Nel suo libro scrive che “gli adolescenti non vogliono fuggire dalla realtà, ma smettere di soffrire”. Quali accorgimenti mettere in atto, per aiutarli ad affrontare il dolore che sentono, e non sanno dire?
Per aiutarli bisogna innanzitutto stare con gli occhi bene aperti. I figli vanno controllati, soprattutto al giorno d’oggi, dove a 9-10 anni alcuni bambini hanno già il cellulare. Si deve sapere che siti frequentano, che messaggi ricevono: vanno protetti rispetto al mondo esterno, reale e virtuale.
Si assiste oggi a un fenomeno un po’ bizzarro: i genitori sono molto attenti a non esporre a pericoli che si pensa comporti ad esempio l’andare a scuola da soli, o fare in autonomia piccoli acquisti. Davanti alle scuole al mattino, all’orario d’ingresso, c’è un traffico impressionante, pochi ragazzi si muovono a piedi, o in bicicletta. Vi è invece poco controllo, anche in età molto precoce, su cellulari e device usati in libertà, con accesso libero alla rete. Anche per questo, l’educazione sessuale tanti ragazzini prima che a scuola la fanno su siti per adulti.
I genitori dovrebbero preoccuparsi molto dei messaggi che arrivano loro, che quasi mai sono neutri, gratuiti, hanno spesso un significato ben preciso. Gli schermi creano una dipendenza forte: raccontano storie e fanno vedere immagini che spesso i bambini non sono in grado di comprendere e di metabolizzare.

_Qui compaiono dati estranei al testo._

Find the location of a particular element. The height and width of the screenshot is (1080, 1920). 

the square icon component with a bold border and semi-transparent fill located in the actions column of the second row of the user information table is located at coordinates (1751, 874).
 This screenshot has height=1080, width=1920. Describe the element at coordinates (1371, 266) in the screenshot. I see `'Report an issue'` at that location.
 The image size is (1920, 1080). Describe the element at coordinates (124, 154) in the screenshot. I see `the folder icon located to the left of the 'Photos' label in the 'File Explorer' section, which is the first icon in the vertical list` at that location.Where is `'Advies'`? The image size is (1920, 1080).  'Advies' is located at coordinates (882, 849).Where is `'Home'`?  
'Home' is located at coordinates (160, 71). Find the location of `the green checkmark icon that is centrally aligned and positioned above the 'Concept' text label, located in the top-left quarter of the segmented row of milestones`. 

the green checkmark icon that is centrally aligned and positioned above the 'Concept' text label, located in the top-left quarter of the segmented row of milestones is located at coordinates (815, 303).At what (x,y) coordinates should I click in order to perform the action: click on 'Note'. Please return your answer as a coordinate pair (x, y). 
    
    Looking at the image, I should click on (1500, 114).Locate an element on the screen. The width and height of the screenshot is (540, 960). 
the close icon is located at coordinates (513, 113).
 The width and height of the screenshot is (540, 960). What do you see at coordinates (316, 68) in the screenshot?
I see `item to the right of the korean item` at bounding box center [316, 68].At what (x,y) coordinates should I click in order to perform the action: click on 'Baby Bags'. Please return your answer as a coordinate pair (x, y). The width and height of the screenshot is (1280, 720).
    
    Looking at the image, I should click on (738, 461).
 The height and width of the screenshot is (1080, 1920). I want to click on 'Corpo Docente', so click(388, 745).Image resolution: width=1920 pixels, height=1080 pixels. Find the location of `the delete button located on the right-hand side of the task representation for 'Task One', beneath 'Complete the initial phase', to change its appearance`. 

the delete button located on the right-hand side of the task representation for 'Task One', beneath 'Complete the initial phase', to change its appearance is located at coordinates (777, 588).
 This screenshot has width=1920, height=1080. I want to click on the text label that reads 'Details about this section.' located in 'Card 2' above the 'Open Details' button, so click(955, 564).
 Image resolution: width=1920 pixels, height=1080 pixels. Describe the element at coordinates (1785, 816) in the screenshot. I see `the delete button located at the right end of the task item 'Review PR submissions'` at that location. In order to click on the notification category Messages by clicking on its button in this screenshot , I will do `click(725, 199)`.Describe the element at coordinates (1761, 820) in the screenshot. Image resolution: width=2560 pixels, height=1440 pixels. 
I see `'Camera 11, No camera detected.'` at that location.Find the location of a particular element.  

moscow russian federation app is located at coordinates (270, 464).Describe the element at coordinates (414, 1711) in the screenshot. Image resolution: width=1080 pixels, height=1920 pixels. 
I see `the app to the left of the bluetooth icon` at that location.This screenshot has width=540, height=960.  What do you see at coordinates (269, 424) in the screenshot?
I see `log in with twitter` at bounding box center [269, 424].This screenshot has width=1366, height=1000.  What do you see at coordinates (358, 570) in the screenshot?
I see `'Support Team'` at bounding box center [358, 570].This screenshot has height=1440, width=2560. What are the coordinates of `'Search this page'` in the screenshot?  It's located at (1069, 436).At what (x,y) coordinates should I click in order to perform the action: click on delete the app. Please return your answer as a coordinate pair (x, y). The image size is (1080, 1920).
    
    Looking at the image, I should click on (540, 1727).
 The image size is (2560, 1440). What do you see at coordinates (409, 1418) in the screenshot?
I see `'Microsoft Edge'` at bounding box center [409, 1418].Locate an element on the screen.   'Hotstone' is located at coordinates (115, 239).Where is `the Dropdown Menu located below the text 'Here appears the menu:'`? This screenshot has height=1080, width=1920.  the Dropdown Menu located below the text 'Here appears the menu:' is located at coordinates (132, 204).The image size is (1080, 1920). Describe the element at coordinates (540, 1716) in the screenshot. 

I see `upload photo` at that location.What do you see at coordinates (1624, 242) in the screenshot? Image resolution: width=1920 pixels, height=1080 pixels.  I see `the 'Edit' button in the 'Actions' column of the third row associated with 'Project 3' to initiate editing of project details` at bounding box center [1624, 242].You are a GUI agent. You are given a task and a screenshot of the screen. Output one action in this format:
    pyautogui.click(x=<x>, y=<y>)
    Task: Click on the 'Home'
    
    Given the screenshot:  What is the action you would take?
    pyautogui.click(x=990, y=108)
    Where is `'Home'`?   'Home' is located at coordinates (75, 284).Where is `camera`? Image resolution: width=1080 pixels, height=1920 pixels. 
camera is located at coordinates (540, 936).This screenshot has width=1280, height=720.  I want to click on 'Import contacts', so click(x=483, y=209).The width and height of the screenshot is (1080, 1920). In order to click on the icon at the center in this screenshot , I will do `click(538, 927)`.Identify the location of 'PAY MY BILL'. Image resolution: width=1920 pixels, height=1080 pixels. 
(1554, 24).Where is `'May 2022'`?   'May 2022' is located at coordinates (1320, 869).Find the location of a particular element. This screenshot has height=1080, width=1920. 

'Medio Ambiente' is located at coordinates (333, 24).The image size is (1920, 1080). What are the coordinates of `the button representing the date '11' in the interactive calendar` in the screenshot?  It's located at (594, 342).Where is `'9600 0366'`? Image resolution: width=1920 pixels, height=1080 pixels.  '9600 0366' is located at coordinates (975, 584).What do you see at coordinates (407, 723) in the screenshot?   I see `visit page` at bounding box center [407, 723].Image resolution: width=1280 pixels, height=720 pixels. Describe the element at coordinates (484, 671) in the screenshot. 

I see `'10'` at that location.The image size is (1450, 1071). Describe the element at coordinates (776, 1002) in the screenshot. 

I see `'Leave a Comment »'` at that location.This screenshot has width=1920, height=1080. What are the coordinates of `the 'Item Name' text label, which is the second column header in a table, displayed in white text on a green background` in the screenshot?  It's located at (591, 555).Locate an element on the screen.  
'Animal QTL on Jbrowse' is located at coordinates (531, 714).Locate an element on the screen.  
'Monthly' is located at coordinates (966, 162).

Bisogna esserci, educare, dedicare una qualità del tempo piacevole ai propri figli, divertente per tutti. E, importantissimo, dare regole: i genitori non devono essere degli “amici”, ma essere coloro che dicono dei no, i no necessari. I nostri figli dovranno metaforicamente piano piano “farci fuori” come autorità, fa parte dei meccanismi della crescita, ma noi dobbiamo sempre essere un punto di riferimento per loro.